1. The question presented is one of fact. Counsel for defendant does not contend that Mason has the right to back the water onto plaintiff’s land to his damage as charged in the complaint. It appears from the evidence that Dragseth has owned his tract since 1901. In 1903 he commenced to drain the low land along the stream and arranged his tiling so that the main part or trunk of the system emptied into the creek a short distance south of Mason’s line where the stream had not been changed, the lower end of the tiling being above the-surface of the water so that it drained the land. In 1911 Mason constructed in the bed of the creek a cement octagonal box six feet across with wing dams reaching across the creek, the back or north side being about 51 inches in height or 40 inches above the floor, and the south side or intake 20 inches from the bottom. This was done in order to turn the water into the tiling connected with the basin, one string of which was higher than the other at this end and carried water to Mason’s ram and furnished power for pumping. At that time Mason changed the location of some of his tiling and raised the end towards Dragseth’s land. After this obstruction was placed in the bed of the stream water backed up onto Dragseth’s premises for about 300 feet to where he had a ram and submerged it. Silt accumulated in the creek so that the end of plaintiff’s tiling which before that time was above the surface of the water was about 16 inches below the soil in *550the brook and the lower part of his land conld not be drained, was very swampy and would not raise crops. Dragseth states that the cement work raised the water in the creek 20 to 24 inches above its natural flow; that in times of high water the highest part of the cement basin serves as a dam and raises the water four or five feet. In the principal part of his statement he is corroborated by his neighbor farmers and road supervisor.

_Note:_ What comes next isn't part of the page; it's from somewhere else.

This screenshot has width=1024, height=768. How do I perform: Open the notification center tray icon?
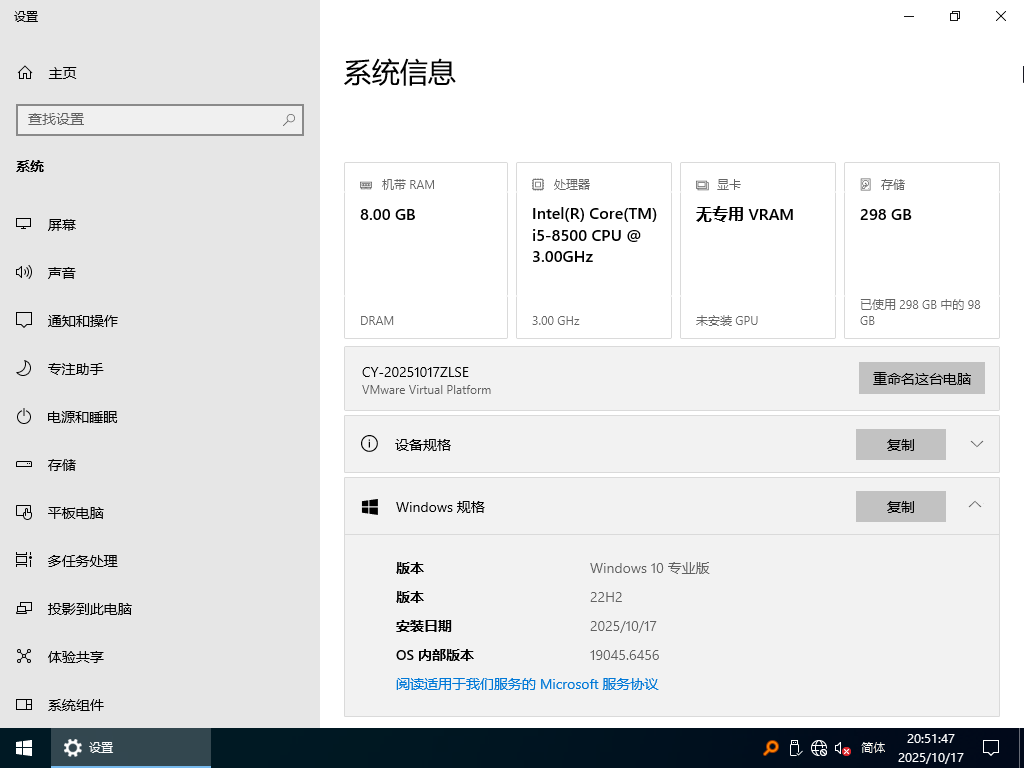point(991,748)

We have looked carefully through the evidence to find any substantial contradiction of plaintiff’s claim and find none only in theory. The very competent civil engineer who took levels of the creek, basin, tiling, ram, etc., drew a diagram of the premises, aud testified as a witness in the case, for some reason was not requested to place his opinion in the balance. Other than nonexpert witnesses expressed their views. On cross-examination Mr. Mahr, witness for plaintiff, testified thus in regard to the water of this stream:

“Well, apparently; of course, the way it is now, apparently the water is kind of held back in order to strike that one pipe, there, that top pipe.”

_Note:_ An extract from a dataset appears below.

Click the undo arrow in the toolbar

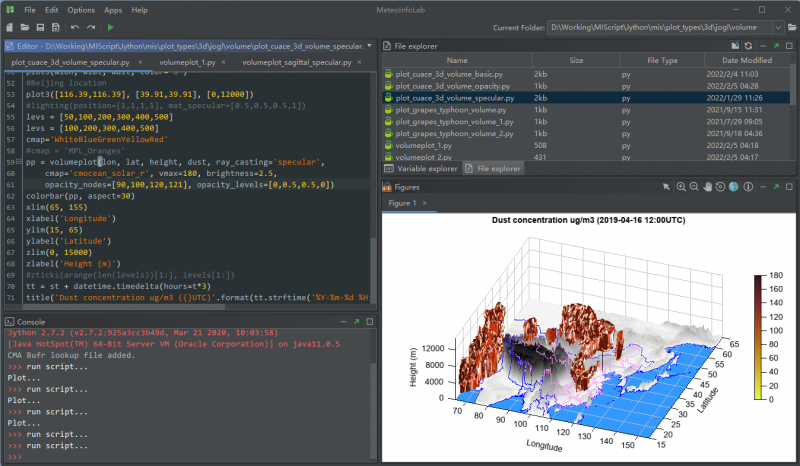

In order to divert water from its natural channel it is ordinarily necessary to construct a dam in the stream at least part of the way across the same. To turn the water into his tiling Mason did as people usually do, but instead of calling the obstruction a dam, termed a portion thereof a cement basin; nevertheless it served the same purpose as a dam and as the evidence clearly shows obstructs the water so as to throw it back onto Dragseth’s land about 300 feet. This is not a great distance, but the result prevents Dragseth from cultivating a small amount of good land and interferes with the successful operation of his ram so as to pump impure creek water to his house instead of pure spring water. Mr. Mason states that there is too much fall *551in the creek. We are unable to determine whether he erected the south end of his tile too high by accident or on account of convenience. We find that the cement basin is an obstruction to this stream of water to plaintiff’s damage; that all that part of the cement work of the basin above the lower floor thereof should be removed ; and that defendant should be enjoined from obstructing the stream to that extent. The decree of the lower court will therefore be reversed and one entered in accordance herewith.

It appears that both parties have made an honest effort to ascertain their rights in the premises and that there has been no willful trespass on the part of the defendant. We believe the ends of justice will be served if each party pays his own costs, therefore neither will be allowed costs. Reversed. Decree Rendered.

Mr. Justice Moore, Mr. Justice Benson and Mr. Justice McCamant concur.